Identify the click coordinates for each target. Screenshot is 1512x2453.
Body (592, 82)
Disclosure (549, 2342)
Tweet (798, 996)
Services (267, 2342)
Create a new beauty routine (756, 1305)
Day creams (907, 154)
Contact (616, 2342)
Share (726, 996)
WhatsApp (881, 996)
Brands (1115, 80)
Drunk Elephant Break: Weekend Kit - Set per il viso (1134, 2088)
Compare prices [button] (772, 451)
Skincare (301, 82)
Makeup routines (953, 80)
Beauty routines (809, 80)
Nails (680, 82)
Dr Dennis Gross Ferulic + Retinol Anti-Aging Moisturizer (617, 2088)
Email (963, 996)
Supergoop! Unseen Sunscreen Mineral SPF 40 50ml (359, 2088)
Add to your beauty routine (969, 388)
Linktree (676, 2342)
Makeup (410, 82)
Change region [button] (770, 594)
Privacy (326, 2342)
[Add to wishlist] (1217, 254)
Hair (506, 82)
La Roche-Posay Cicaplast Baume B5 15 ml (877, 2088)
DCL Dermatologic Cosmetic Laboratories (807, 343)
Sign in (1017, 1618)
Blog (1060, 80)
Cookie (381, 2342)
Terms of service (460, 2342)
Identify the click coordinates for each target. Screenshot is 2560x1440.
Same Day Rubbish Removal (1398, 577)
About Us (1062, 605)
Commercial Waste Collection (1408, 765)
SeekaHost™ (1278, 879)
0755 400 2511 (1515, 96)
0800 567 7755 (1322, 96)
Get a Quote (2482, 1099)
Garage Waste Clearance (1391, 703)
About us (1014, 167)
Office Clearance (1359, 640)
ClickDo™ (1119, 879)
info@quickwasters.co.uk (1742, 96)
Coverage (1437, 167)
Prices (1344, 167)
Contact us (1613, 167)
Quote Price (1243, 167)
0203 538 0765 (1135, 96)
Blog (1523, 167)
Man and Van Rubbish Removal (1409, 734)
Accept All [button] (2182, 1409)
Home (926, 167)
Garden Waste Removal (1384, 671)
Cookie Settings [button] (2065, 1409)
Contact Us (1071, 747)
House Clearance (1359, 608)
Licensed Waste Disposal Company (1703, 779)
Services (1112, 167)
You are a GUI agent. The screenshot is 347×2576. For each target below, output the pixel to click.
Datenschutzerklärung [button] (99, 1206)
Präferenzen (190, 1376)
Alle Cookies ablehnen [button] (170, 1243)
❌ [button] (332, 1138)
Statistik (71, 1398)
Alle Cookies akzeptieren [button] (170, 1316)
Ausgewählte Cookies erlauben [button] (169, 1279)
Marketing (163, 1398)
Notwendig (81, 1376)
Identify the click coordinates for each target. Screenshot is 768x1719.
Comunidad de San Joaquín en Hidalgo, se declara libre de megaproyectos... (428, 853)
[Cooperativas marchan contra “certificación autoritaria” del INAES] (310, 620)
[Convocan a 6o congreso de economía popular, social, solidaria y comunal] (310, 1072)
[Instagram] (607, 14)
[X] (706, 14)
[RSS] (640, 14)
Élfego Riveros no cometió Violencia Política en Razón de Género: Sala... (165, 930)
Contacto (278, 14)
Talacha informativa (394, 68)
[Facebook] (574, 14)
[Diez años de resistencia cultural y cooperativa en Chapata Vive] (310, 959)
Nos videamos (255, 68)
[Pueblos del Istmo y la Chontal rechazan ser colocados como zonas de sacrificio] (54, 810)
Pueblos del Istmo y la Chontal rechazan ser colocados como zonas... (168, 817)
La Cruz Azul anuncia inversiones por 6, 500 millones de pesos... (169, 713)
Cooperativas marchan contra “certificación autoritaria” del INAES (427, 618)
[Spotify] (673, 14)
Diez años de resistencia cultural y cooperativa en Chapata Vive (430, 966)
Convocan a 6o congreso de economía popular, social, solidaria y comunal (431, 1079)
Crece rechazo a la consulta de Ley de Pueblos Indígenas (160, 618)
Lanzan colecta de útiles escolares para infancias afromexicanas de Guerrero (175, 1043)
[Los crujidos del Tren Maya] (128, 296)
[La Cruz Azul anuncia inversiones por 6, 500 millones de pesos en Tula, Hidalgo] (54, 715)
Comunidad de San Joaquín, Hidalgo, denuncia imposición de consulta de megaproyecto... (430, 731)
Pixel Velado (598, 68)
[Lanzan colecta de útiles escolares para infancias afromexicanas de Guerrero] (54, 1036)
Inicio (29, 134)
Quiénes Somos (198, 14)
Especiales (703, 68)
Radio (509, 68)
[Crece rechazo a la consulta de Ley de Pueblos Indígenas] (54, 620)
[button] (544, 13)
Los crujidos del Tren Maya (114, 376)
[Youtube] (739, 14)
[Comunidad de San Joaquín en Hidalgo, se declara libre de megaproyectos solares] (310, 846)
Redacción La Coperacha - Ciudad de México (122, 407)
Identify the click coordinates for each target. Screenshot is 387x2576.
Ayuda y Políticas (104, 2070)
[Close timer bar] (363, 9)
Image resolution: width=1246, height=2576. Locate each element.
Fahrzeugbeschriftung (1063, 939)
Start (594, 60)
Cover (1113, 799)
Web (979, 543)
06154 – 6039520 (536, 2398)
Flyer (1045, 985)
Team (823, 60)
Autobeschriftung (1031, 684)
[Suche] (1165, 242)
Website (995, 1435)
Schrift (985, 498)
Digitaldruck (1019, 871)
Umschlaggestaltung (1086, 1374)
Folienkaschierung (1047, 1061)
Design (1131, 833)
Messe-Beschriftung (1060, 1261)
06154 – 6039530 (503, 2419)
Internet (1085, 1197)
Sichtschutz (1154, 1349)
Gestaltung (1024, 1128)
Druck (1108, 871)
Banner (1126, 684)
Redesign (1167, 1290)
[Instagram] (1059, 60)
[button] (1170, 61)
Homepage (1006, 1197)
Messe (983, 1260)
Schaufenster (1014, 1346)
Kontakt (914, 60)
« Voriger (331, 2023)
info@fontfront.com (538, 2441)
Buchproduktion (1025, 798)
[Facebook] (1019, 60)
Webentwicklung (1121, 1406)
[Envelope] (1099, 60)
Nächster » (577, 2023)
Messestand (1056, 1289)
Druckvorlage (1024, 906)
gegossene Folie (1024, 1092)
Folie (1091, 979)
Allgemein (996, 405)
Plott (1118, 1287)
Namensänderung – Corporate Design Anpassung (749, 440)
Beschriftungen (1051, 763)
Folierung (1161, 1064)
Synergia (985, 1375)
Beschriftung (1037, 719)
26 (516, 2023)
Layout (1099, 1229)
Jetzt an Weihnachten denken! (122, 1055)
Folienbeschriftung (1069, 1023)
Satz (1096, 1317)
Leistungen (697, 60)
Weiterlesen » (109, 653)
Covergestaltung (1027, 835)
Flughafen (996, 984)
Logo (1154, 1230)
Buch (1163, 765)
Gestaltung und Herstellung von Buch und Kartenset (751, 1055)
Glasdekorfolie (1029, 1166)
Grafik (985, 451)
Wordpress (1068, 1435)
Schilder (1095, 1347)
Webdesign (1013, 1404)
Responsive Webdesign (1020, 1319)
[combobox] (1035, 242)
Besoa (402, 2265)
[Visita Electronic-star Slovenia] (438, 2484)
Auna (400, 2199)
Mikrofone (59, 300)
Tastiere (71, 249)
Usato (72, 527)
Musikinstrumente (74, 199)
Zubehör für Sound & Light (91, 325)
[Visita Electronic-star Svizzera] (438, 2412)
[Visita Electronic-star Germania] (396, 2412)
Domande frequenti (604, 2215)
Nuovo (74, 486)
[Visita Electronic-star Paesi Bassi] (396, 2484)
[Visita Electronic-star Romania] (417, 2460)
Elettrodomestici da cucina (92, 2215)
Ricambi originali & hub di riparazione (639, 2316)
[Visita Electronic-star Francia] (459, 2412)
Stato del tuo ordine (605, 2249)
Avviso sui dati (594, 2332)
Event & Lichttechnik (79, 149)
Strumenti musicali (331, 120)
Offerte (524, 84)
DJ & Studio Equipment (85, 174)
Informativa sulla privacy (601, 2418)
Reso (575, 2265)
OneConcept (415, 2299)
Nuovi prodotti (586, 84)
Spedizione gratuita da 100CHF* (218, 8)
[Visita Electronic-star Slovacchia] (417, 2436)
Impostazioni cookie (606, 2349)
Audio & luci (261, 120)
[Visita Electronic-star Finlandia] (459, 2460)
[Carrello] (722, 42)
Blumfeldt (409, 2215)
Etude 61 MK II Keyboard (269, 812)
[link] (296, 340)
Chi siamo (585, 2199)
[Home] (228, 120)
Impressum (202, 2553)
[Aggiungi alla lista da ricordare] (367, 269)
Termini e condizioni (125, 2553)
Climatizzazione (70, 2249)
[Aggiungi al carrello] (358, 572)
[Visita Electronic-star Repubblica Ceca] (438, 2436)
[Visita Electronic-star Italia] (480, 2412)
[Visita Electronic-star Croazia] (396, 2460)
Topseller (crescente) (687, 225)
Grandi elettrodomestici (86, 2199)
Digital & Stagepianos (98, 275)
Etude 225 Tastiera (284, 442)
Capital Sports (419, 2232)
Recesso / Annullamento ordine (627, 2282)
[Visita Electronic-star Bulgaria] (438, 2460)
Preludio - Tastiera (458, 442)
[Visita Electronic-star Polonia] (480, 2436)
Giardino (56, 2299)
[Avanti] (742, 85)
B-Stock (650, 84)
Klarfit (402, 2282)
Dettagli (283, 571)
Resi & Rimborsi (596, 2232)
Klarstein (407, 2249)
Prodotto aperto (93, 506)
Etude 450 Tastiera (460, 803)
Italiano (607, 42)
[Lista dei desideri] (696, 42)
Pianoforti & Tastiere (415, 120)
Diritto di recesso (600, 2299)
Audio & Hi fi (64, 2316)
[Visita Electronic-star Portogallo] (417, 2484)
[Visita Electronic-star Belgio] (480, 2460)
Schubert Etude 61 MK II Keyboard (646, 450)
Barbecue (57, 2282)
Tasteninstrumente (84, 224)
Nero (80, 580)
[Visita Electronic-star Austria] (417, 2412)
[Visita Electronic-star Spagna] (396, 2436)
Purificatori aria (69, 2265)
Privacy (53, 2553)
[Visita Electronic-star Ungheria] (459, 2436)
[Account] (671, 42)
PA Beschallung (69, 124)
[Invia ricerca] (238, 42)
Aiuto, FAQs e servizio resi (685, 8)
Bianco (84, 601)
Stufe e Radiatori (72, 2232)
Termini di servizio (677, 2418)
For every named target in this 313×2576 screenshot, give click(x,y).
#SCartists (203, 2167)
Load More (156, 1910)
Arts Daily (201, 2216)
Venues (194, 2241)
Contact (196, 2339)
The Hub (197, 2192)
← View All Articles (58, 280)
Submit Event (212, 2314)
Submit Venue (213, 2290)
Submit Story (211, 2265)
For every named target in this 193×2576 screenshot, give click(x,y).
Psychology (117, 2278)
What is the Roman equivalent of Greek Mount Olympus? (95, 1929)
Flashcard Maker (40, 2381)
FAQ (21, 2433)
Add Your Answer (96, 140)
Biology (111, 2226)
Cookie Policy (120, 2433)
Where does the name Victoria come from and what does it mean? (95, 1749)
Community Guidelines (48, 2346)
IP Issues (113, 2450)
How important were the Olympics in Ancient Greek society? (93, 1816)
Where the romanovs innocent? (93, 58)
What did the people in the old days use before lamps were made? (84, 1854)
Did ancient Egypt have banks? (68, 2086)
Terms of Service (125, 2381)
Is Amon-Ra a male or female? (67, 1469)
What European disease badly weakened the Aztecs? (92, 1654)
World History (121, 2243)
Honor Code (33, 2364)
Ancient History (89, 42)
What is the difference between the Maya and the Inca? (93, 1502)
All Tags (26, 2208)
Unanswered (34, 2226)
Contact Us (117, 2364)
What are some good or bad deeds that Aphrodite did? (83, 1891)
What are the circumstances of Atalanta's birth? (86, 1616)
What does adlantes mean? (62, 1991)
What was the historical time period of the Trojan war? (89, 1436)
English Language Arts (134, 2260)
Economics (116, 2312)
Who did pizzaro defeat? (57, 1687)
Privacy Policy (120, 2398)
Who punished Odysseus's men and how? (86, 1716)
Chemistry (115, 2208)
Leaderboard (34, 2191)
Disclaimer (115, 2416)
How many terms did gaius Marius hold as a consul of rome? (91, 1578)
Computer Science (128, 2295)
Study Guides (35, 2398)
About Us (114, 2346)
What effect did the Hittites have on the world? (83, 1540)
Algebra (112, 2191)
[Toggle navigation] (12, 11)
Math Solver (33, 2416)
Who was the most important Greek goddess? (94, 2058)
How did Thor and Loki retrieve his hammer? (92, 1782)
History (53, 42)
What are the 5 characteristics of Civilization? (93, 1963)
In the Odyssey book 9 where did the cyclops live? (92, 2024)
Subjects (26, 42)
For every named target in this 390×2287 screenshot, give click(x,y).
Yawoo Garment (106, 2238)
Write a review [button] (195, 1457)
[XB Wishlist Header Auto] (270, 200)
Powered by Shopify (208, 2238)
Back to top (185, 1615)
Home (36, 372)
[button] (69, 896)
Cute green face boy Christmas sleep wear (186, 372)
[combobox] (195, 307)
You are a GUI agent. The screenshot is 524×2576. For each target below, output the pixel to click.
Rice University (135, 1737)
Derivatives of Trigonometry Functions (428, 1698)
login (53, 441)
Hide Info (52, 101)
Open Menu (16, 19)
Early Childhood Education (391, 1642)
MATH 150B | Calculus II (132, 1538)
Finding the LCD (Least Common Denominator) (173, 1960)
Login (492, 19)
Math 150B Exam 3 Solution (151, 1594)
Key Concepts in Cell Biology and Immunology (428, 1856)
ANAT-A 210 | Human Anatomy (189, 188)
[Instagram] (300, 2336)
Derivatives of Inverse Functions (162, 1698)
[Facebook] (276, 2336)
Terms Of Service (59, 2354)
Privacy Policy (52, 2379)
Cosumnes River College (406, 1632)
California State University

Work to be completed - What do the lines above say from the one containing "[Envelope] (1099, 60)" down to the one containing "Zubehör für Sound & Light (91, 325)"? Return them exactly, both end lines included, and only them.

Task output -
[Envelope] (1099, 60)
Nächster » (577, 2023)
Messestand (1056, 1289)
Druckvorlage (1024, 906)
gegossene Folie (1024, 1092)
Folie (1091, 979)
Allgemein (996, 405)
Plott (1118, 1287)
Namensänderung – Corporate Design Anpassung (749, 440)
Beschriftungen (1051, 763)
Folierung (1161, 1064)
Synergia (985, 1375)
Beschriftung (1037, 719)
26 (516, 2023)
Layout (1099, 1229)
Jetzt an Weihnachten denken! (122, 1055)
Folienbeschriftung (1069, 1023)
Satz (1096, 1317)
Leistungen (697, 60)
Weiterlesen » (109, 653)
Covergestaltung (1027, 835)
Flughafen (996, 984)
Logo (1154, 1230)
Buch (1163, 765)
Gestaltung und Herstellung von Buch und Kartenset (751, 1055)
Glasdekorfolie (1029, 1166)
Grafik (985, 451)
Wordpress (1068, 1435)
Schilder (1095, 1347)
Webdesign (1013, 1404)
Responsive Webdesign (1020, 1319)
[combobox] (1035, 242)
Besoa (402, 2265)
[Visita Electronic-star Slovenia] (438, 2484)
Auna (400, 2199)
Mikrofone (59, 300)
Tastiere (71, 249)
Usato (72, 527)
Musikinstrumente (74, 199)
Zubehör für Sound & Light (91, 325)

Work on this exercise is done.